20 Minute VC: CB Insights' Anand Sanwal
|David Senra||Dec 9, 2018|
How Anand got started in startups: I joined the infamous Kozmo.com. Kozmo raised hundreds of millions. The business model was buying something for $2 and selling it for $1. It did not work out. I learned how not to build a business.
Funding your business with revenue is the best way to do it: (1) It is the cheapest form of capital. It is non-dilutive. (2) It validates what you are building. It provides clarity as to where you and your organization should focus. (3) It helps achieve product-market fit the quickest.
What we learned from talking to customers: Our clients, mostly large enterprises, were trying to figure out how to grow. We realized we should be building an operating system for corporate growth.
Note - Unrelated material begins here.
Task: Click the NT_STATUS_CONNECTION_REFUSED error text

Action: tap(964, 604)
A system, based on data, they could use to transform and help themselves grow.
If we were not revenue funded we would not have seen that opportunity: We would have raised a bunch of money and went after a total addressable market that was 1/1000 the size of the market we are in today.
There are too many entrepreneurs playing to the investor market right now:That’s because a lot of these businesses are not real businesses. They have to rely on raising additional capital.
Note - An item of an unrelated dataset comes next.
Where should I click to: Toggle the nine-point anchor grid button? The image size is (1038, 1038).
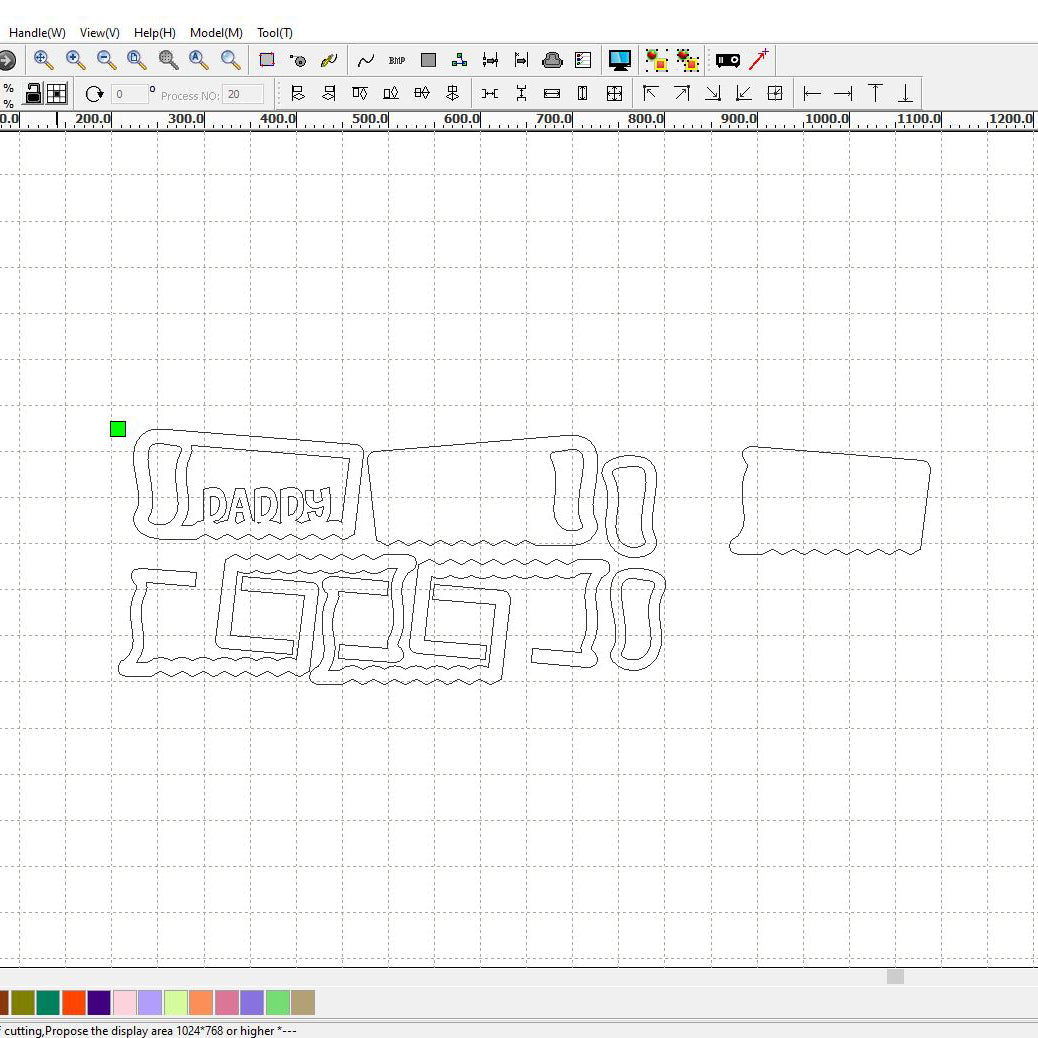[x=57, y=94]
We are not in the business to find an exit: I may never have a better idea than CB Insights so why the hell would I want to exit it? The better business we build the more options we have. A real business to us is one not reliant on a flip. Not reliant on selling to someone who values it in some esoteric way. It is a business that is fundamentally valuable.
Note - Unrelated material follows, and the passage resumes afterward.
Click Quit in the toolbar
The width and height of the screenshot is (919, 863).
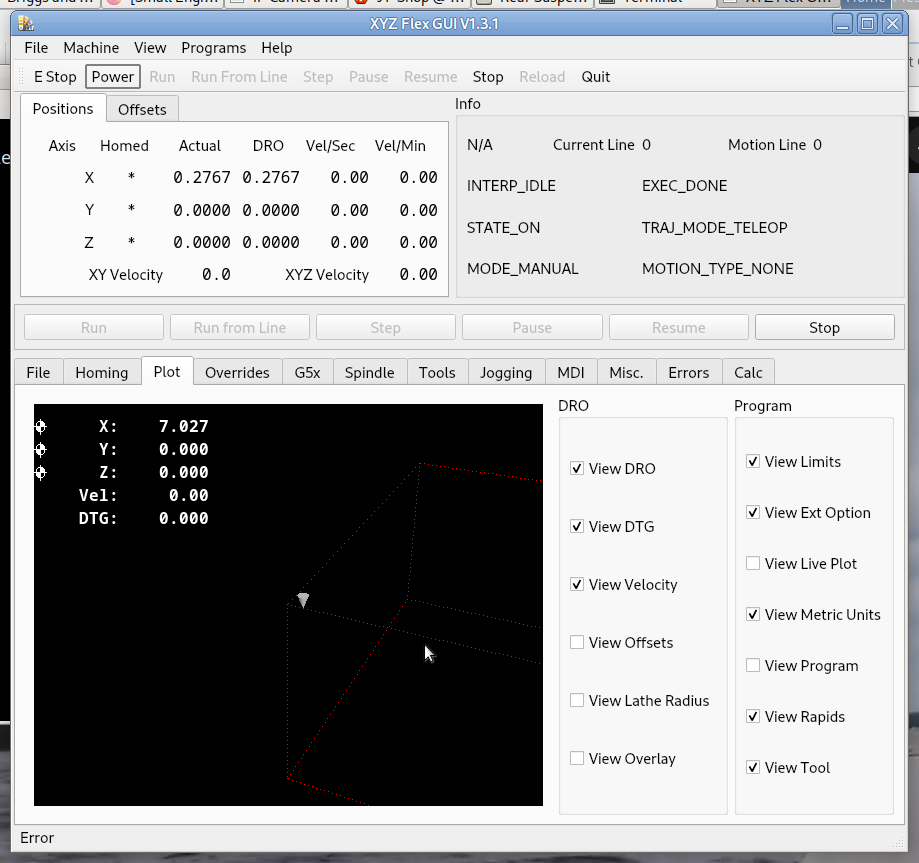(596, 77)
Great quote: I’m loathed to give advice to entrepreneurs because there is no one path.
The narrative that capital is required to grow a big business is rubbish: I went to a startup event and companies were sharing their numbers. One company raised $100 million and was doing $40 million in revenue. Another raised $100 million and was doing $25 million in revenue. Another raised $90 million and was doing $30 million in revenue. We raised $10 million. I haven’t touched it. We are doing more in revenue than all of them.
We never want to get out over our skis: We don’t grow for the sake of growing. We focus on enabling capital-efficient growth.
An idea that is not supported by data: More funding increases your likelihood of success.
Why most B2B content is crap: They don’t write for human beings. They think their clients are robots who want to read buzzwords and product announcements. You should write as if you want it to be read. Read back what you wrote and ask yourself would I want to read this?
How they think about the CB Insights Newsletter: We don’t want to be plain vanilla. We want you to either love us or hate us. We don’t want to play it safe.
Pedigree is overrated: Pedigree has led us astray. We prefer people who are hungry, ambitious and have a chip on their shoulder. We have found people with pedigree can’t work in an environment where things are not as structured. Being open to all sorts of people has served us well.
Favorite book: Influence The Psychology of Persuasion.
What would be different if CB Insights had raised venture capital at the beginning: I think we’d be dead. Not having that financial cushion forced us to talk to customers.